Portland Coalition Seeks Dedicated Affordable Housing Funds
A shortage of dedicated affordable housing funds in Portland, Ore. has sparked advocacy for new sources of funds to meet the rising need for housing assistance in the area. A coalition of more than 90 community organizations and advocacy groups is focused on increasing housing in the area for households earning less than 30 percent of area median income. “That is the greatest need, and the marketplace is never going to fill it,” according to coalition director Jes Larson. Recommendations under consideration by the coalition include property tax levies and fees on new housing developments and short-term rentals. The coalition also seeks to raise public awareness regarding the decline of affordable housing in the Portland region and to shed light on how other cities have pursued allocating funds for affordable housing.
Source: Portland Tribune
Could San Francisco Get the First Chance at Private Land Sales?

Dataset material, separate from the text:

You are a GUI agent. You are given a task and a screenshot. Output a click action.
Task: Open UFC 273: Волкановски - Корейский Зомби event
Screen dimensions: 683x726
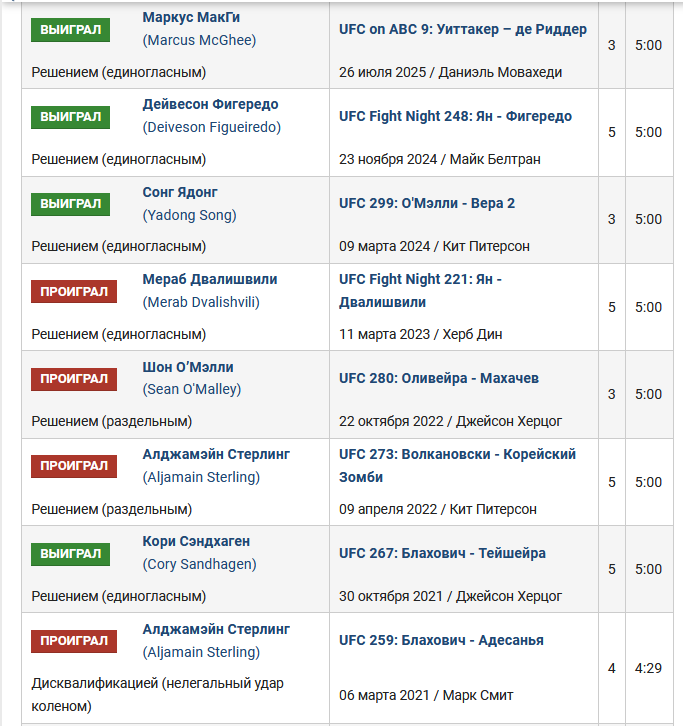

A controversial proposal is under development to increase and preserve affordability in San Francisco’s Mission District. The new proposal would give the city the first chance to purchase private property being offered for sale in the Mission District or near public transit stations. If the legislation gets through, the city would have greater opportunities to dedicate parcels to affordable housing development, but would still need to pay market price. The scope of available city funds for land acquisition is not yet certain. A similar model announced last year in Paris appears likely to delay land deals by adding a layer of city negotiations (and fights over the true fair market price) before properties can be offered to non-city buyers.
Regional Plan to Address Disparities in Baltimore Metro May Lack Support
A $3.5 million comprehensive regional plan outlines ways to address poverty and disparities in the Baltimore region using guidance from the realms of academia, government, and non-profits. However, implementation of the plan is far from certain, as some worry that the ideas might not be embraced by the state’s new governor and the suburban counties in the region. The plan outlines ways to improve metropolitan housing, transit and workforce development systems in order to reduce socioeconomic gaps between high-poverty areas of the city and wealthier parts of the surrounding metro area. The plan is not accompanied by guaranteed funds to support the execution of the recommendations, and gaining momentum for new initiatives may be a challenge.